TASK PROMPT
Send back every line of the data exactly.

DATA FOR PROCESSING
★ ★ ★

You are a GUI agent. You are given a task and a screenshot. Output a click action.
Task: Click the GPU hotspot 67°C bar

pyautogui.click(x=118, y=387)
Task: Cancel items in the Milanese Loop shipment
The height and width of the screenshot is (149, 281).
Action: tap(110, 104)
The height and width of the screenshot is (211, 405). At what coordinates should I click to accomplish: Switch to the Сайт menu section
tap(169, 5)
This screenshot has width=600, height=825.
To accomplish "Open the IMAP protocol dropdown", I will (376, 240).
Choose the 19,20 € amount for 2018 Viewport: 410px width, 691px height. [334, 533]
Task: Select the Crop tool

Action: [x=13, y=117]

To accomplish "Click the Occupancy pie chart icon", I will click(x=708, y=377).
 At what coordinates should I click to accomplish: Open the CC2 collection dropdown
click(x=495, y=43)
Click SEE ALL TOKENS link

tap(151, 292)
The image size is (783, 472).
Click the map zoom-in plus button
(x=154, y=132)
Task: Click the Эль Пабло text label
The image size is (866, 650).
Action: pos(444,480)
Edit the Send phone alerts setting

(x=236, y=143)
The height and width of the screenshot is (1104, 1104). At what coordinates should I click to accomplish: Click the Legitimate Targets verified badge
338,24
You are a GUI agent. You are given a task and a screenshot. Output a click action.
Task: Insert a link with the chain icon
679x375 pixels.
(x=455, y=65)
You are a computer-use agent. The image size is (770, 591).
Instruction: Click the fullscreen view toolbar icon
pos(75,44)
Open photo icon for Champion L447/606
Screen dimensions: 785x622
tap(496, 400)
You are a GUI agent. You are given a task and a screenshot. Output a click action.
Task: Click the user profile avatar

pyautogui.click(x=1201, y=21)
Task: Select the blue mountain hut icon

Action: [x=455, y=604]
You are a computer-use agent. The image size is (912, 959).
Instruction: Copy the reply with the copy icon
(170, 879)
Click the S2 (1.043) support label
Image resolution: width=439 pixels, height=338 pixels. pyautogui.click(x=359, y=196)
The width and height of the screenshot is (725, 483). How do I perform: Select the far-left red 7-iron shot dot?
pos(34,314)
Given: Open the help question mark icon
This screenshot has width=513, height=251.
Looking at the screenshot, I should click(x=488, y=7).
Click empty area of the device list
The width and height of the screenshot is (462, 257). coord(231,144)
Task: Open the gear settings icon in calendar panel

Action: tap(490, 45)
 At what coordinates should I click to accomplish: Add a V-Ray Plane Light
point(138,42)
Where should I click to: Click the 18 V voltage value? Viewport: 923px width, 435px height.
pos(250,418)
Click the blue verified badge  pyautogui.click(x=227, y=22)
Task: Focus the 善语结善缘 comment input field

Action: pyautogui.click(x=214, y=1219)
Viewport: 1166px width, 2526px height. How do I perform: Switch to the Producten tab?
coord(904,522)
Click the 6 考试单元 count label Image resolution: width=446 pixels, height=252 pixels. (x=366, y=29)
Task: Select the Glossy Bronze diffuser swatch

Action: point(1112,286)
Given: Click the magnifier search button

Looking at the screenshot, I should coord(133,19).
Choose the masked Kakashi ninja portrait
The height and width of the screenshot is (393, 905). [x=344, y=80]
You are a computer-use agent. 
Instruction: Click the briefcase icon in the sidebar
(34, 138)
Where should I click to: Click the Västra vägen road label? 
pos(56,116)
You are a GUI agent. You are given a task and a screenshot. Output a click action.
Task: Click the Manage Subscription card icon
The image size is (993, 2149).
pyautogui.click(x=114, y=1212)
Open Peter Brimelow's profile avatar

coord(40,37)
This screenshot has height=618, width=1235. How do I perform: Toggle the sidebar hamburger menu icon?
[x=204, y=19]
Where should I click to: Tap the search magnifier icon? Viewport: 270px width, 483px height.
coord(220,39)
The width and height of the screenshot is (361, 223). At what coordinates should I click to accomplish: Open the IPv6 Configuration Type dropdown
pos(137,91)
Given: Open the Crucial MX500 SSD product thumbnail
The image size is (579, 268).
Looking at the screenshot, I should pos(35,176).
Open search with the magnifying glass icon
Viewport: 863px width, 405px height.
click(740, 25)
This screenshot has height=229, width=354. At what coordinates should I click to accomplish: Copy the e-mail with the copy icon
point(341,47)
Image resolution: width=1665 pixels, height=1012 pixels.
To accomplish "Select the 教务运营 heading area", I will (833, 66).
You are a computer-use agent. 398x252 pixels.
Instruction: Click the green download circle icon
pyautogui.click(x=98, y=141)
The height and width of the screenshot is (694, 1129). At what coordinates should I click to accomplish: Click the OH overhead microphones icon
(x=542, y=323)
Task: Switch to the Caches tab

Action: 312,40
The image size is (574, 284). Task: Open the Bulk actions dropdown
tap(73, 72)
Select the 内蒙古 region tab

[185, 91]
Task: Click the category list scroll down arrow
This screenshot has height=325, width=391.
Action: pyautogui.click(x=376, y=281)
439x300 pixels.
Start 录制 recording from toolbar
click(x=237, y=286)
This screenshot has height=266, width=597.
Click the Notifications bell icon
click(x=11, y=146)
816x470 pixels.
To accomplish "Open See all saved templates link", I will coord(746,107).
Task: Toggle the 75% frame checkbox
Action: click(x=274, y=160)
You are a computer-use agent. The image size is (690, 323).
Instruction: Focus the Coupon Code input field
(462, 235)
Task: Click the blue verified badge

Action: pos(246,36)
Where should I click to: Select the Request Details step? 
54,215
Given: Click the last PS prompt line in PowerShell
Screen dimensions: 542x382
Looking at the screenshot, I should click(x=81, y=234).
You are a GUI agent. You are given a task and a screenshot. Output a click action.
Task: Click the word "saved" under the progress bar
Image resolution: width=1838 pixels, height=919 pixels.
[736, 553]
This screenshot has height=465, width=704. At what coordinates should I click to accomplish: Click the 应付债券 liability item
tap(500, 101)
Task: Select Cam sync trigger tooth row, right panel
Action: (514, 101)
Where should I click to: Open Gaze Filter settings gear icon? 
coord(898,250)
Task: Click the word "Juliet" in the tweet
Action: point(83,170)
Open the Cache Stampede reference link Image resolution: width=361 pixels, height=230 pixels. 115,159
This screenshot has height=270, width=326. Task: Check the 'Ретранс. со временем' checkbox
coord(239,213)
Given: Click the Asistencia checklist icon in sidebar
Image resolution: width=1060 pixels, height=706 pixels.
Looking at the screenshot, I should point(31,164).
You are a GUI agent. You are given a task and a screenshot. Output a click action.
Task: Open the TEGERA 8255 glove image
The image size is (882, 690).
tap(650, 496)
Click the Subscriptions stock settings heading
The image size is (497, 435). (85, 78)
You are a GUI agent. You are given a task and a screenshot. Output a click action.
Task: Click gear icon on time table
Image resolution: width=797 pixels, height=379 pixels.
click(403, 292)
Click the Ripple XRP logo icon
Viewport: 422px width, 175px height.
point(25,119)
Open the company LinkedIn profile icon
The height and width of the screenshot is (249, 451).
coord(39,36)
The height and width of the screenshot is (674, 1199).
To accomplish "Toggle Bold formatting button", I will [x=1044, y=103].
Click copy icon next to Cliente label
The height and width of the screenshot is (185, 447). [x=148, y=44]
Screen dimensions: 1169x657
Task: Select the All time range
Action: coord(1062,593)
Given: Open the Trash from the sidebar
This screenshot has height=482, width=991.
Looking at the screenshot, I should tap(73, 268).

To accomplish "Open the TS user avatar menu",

★ ★ ★

RESPONSE AREA
You are a GUI agent. You are given a task and a screenshot. Output a click action.
Task: Click the GPU hotspot 67°C bar

pyautogui.click(x=118, y=387)
Task: Cancel items in the Milanese Loop shipment
The height and width of the screenshot is (149, 281).
Action: tap(110, 104)
The height and width of the screenshot is (211, 405). At what coordinates should I click to accomplish: Switch to the Сайт menu section
tap(169, 5)
This screenshot has width=600, height=825.
To accomplish "Open the IMAP protocol dropdown", I will (376, 240).
Choose the 19,20 € amount for 2018 Viewport: 410px width, 691px height. [334, 533]
Task: Select the Crop tool

Action: [x=13, y=117]

To accomplish "Click the Occupancy pie chart icon", I will click(x=708, y=377).
 At what coordinates should I click to accomplish: Open the CC2 collection dropdown
click(x=495, y=43)
Click SEE ALL TOKENS link

tap(151, 292)
The image size is (783, 472).
Click the map zoom-in plus button
(x=154, y=132)
Task: Click the Эль Пабло text label
The image size is (866, 650).
Action: pos(444,480)
Edit the Send phone alerts setting

(x=236, y=143)
The height and width of the screenshot is (1104, 1104). At what coordinates should I click to accomplish: Click the Legitimate Targets verified badge
338,24
You are a GUI agent. You are given a task and a screenshot. Output a click action.
Task: Insert a link with the chain icon
679x375 pixels.
(x=455, y=65)
You are a computer-use agent. The image size is (770, 591).
Instruction: Click the fullscreen view toolbar icon
pos(75,44)
Open photo icon for Champion L447/606
Screen dimensions: 785x622
tap(496, 400)
You are a GUI agent. You are given a task and a screenshot. Output a click action.
Task: Click the user profile avatar

pyautogui.click(x=1201, y=21)
Task: Select the blue mountain hut icon

Action: [x=455, y=604]
You are a computer-use agent. The image size is (912, 959).
Instruction: Copy the reply with the copy icon
(170, 879)
Click the S2 (1.043) support label
Image resolution: width=439 pixels, height=338 pixels. pyautogui.click(x=359, y=196)
The width and height of the screenshot is (725, 483). How do I perform: Select the far-left red 7-iron shot dot?
pos(34,314)
Given: Open the help question mark icon
This screenshot has width=513, height=251.
Looking at the screenshot, I should click(x=488, y=7).
Click empty area of the device list
The width and height of the screenshot is (462, 257). coord(231,144)
Task: Open the gear settings icon in calendar panel

Action: tap(490, 45)
 At what coordinates should I click to accomplish: Add a V-Ray Plane Light
point(138,42)
Where should I click to: Click the 18 V voltage value? Viewport: 923px width, 435px height.
pos(250,418)
Click the blue verified badge  pyautogui.click(x=227, y=22)
Task: Focus the 善语结善缘 comment input field

Action: pyautogui.click(x=214, y=1219)
Viewport: 1166px width, 2526px height. How do I perform: Switch to the Producten tab?
coord(904,522)
Click the 6 考试单元 count label Image resolution: width=446 pixels, height=252 pixels. (x=366, y=29)
Task: Select the Glossy Bronze diffuser swatch

Action: point(1112,286)
Given: Click the magnifier search button

Looking at the screenshot, I should coord(133,19).
Choose the masked Kakashi ninja portrait
The height and width of the screenshot is (393, 905). [x=344, y=80]
You are a computer-use agent. 
Instruction: Click the briefcase icon in the sidebar
(34, 138)
Where should I click to: Click the Västra vägen road label? 
pos(56,116)
You are a GUI agent. You are given a task and a screenshot. Output a click action.
Task: Click the Manage Subscription card icon
The image size is (993, 2149).
pyautogui.click(x=114, y=1212)
Open Peter Brimelow's profile avatar

coord(40,37)
This screenshot has height=618, width=1235. How do I perform: Toggle the sidebar hamburger menu icon?
[x=204, y=19]
Where should I click to: Tap the search magnifier icon? Viewport: 270px width, 483px height.
coord(220,39)
The width and height of the screenshot is (361, 223). At what coordinates should I click to accomplish: Open the IPv6 Configuration Type dropdown
pos(137,91)
Given: Open the Crucial MX500 SSD product thumbnail
The image size is (579, 268).
Looking at the screenshot, I should pos(35,176).
Open search with the magnifying glass icon
Viewport: 863px width, 405px height.
click(740, 25)
This screenshot has height=229, width=354. At what coordinates should I click to accomplish: Copy the e-mail with the copy icon
point(341,47)
Image resolution: width=1665 pixels, height=1012 pixels.
To accomplish "Select the 教务运营 heading area", I will (833, 66).
You are a computer-use agent. 398x252 pixels.
Instruction: Click the green download circle icon
pyautogui.click(x=98, y=141)
The height and width of the screenshot is (694, 1129). At what coordinates should I click to accomplish: Click the OH overhead microphones icon
(x=542, y=323)
Task: Switch to the Caches tab

Action: 312,40
The image size is (574, 284). Task: Open the Bulk actions dropdown
tap(73, 72)
Select the 内蒙古 region tab

[185, 91]
Task: Click the category list scroll down arrow
This screenshot has height=325, width=391.
Action: pyautogui.click(x=376, y=281)
439x300 pixels.
Start 录制 recording from toolbar
click(x=237, y=286)
This screenshot has height=266, width=597.
Click the Notifications bell icon
click(x=11, y=146)
816x470 pixels.
To accomplish "Open See all saved templates link", I will coord(746,107).
Task: Toggle the 75% frame checkbox
Action: click(x=274, y=160)
You are a computer-use agent. The image size is (690, 323).
Instruction: Focus the Coupon Code input field
(462, 235)
Task: Click the blue verified badge

Action: pos(246,36)
Where should I click to: Select the Request Details step? 
54,215
Given: Click the last PS prompt line in PowerShell
Screen dimensions: 542x382
Looking at the screenshot, I should click(x=81, y=234).
You are a GUI agent. You are given a task and a screenshot. Output a click action.
Task: Click the word "saved" under the progress bar
Image resolution: width=1838 pixels, height=919 pixels.
[736, 553]
This screenshot has height=465, width=704. At what coordinates should I click to accomplish: Click the 应付债券 liability item
tap(500, 101)
Task: Select Cam sync trigger tooth row, right panel
Action: (514, 101)
Where should I click to: Open Gaze Filter settings gear icon? 
coord(898,250)
Task: Click the word "Juliet" in the tweet
Action: point(83,170)
Open the Cache Stampede reference link Image resolution: width=361 pixels, height=230 pixels. 115,159
This screenshot has height=270, width=326. Task: Check the 'Ретранс. со временем' checkbox
coord(239,213)
Given: Click the Asistencia checklist icon in sidebar
Image resolution: width=1060 pixels, height=706 pixels.
Looking at the screenshot, I should point(31,164).
You are a GUI agent. You are given a task and a screenshot. Output a click action.
Task: Open the TEGERA 8255 glove image
The image size is (882, 690).
tap(650, 496)
Click the Subscriptions stock settings heading
The image size is (497, 435). (85, 78)
You are a GUI agent. You are given a task and a screenshot. Output a click action.
Task: Click gear icon on time table
Image resolution: width=797 pixels, height=379 pixels.
click(403, 292)
Click the Ripple XRP logo icon
Viewport: 422px width, 175px height.
point(25,119)
Open the company LinkedIn profile icon
The height and width of the screenshot is (249, 451).
coord(39,36)
The height and width of the screenshot is (674, 1199).
To accomplish "Toggle Bold formatting button", I will [x=1044, y=103].
Click copy icon next to Cliente label
The height and width of the screenshot is (185, 447). [x=148, y=44]
Screen dimensions: 1169x657
Task: Select the All time range
Action: coord(1062,593)
Given: Open the Trash from the sidebar
This screenshot has height=482, width=991.
Looking at the screenshot, I should tap(73, 268).

To accomplish "Open the TS user avatar menu",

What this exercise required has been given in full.